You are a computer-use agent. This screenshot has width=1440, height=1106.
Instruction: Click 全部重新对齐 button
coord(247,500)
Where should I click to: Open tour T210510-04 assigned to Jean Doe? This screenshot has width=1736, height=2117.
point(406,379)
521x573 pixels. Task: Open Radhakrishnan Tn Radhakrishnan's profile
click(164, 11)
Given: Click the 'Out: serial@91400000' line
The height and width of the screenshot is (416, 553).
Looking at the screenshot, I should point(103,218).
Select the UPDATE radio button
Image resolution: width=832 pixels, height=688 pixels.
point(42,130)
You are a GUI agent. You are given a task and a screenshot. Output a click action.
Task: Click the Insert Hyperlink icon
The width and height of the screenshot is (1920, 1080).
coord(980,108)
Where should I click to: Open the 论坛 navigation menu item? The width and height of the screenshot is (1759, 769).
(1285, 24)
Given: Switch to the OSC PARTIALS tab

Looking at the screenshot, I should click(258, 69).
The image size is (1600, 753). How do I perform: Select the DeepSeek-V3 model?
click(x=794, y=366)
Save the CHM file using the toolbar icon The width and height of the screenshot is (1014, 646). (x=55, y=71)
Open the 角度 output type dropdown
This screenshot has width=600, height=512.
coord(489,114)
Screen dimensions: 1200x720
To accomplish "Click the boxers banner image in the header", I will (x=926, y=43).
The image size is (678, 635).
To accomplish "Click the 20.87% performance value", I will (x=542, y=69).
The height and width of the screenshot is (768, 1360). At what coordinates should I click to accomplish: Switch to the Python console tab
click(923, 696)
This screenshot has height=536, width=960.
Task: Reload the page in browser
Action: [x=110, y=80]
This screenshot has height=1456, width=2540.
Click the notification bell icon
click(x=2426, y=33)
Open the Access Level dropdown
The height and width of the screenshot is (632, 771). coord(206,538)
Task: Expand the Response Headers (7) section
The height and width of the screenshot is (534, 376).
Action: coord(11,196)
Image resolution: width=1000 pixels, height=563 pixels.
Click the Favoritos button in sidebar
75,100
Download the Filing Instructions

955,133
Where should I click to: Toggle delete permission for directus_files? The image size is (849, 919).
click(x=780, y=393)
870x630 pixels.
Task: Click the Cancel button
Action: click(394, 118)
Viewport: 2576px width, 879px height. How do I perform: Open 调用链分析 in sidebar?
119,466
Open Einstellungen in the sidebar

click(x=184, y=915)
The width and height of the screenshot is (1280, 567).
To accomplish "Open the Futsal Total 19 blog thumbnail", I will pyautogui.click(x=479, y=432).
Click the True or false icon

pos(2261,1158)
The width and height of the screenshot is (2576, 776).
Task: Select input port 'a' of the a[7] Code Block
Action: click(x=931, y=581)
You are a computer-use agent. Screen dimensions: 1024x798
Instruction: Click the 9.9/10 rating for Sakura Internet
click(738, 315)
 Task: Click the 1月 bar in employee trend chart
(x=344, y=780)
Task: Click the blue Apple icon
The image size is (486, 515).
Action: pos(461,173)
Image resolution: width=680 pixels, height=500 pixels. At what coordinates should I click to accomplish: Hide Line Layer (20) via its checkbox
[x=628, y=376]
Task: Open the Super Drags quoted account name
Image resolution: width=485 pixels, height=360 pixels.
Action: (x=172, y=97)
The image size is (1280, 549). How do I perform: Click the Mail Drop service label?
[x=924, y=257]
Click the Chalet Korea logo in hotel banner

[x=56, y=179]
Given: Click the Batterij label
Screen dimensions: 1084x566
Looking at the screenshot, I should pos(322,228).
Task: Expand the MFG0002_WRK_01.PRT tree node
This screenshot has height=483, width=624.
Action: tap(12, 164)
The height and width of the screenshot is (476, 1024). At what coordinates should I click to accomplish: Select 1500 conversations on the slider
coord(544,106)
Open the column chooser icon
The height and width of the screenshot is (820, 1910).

> **WHAT YOU ARE ASKED TO DO**
Copy out every one of the records above, keeping each line as it appears.

> **REPLY TO THE TASK**
You are a computer-use agent. This screenshot has width=1440, height=1106.
Instruction: Click 全部重新对齐 button
coord(247,500)
Where should I click to: Open tour T210510-04 assigned to Jean Doe? This screenshot has width=1736, height=2117.
point(406,379)
521x573 pixels. Task: Open Radhakrishnan Tn Radhakrishnan's profile
click(164, 11)
Given: Click the 'Out: serial@91400000' line
The height and width of the screenshot is (416, 553).
Looking at the screenshot, I should point(103,218).
Select the UPDATE radio button
Image resolution: width=832 pixels, height=688 pixels.
point(42,130)
You are a GUI agent. You are given a task and a screenshot. Output a click action.
Task: Click the Insert Hyperlink icon
The width and height of the screenshot is (1920, 1080).
coord(980,108)
Where should I click to: Open the 论坛 navigation menu item? The width and height of the screenshot is (1759, 769).
(1285, 24)
Given: Switch to the OSC PARTIALS tab

Looking at the screenshot, I should click(258, 69).
The image size is (1600, 753). How do I perform: Select the DeepSeek-V3 model?
click(x=794, y=366)
Save the CHM file using the toolbar icon The width and height of the screenshot is (1014, 646). (x=55, y=71)
Open the 角度 output type dropdown
This screenshot has width=600, height=512.
coord(489,114)
Screen dimensions: 1200x720
To accomplish "Click the boxers banner image in the header", I will (x=926, y=43).
The image size is (678, 635).
To accomplish "Click the 20.87% performance value", I will (x=542, y=69).
The height and width of the screenshot is (768, 1360). At what coordinates should I click to accomplish: Switch to the Python console tab
click(923, 696)
This screenshot has height=536, width=960.
Task: Reload the page in browser
Action: [x=110, y=80]
This screenshot has height=1456, width=2540.
Click the notification bell icon
click(x=2426, y=33)
Open the Access Level dropdown
The height and width of the screenshot is (632, 771). coord(206,538)
Task: Expand the Response Headers (7) section
The height and width of the screenshot is (534, 376).
Action: coord(11,196)
Image resolution: width=1000 pixels, height=563 pixels.
Click the Favoritos button in sidebar
75,100
Download the Filing Instructions

955,133
Where should I click to: Toggle delete permission for directus_files? The image size is (849, 919).
click(x=780, y=393)
870x630 pixels.
Task: Click the Cancel button
Action: click(394, 118)
Viewport: 2576px width, 879px height. How do I perform: Open 调用链分析 in sidebar?
119,466
Open Einstellungen in the sidebar

click(x=184, y=915)
The width and height of the screenshot is (1280, 567).
To accomplish "Open the Futsal Total 19 blog thumbnail", I will pyautogui.click(x=479, y=432).
Click the True or false icon

pos(2261,1158)
The width and height of the screenshot is (2576, 776).
Task: Select input port 'a' of the a[7] Code Block
Action: click(x=931, y=581)
You are a computer-use agent. Screen dimensions: 1024x798
Instruction: Click the 9.9/10 rating for Sakura Internet
click(738, 315)
 Task: Click the 1月 bar in employee trend chart
(x=344, y=780)
Task: Click the blue Apple icon
The image size is (486, 515).
Action: pos(461,173)
Image resolution: width=680 pixels, height=500 pixels. At what coordinates should I click to accomplish: Hide Line Layer (20) via its checkbox
[x=628, y=376]
Task: Open the Super Drags quoted account name
Image resolution: width=485 pixels, height=360 pixels.
Action: (x=172, y=97)
The image size is (1280, 549). How do I perform: Click the Mail Drop service label?
[x=924, y=257]
Click the Chalet Korea logo in hotel banner

[x=56, y=179]
Given: Click the Batterij label
Screen dimensions: 1084x566
Looking at the screenshot, I should pos(322,228).
Task: Expand the MFG0002_WRK_01.PRT tree node
This screenshot has height=483, width=624.
Action: tap(12, 164)
The height and width of the screenshot is (476, 1024). At what coordinates should I click to accomplish: Select 1500 conversations on the slider
coord(544,106)
Open the column chooser icon
The height and width of the screenshot is (820, 1910).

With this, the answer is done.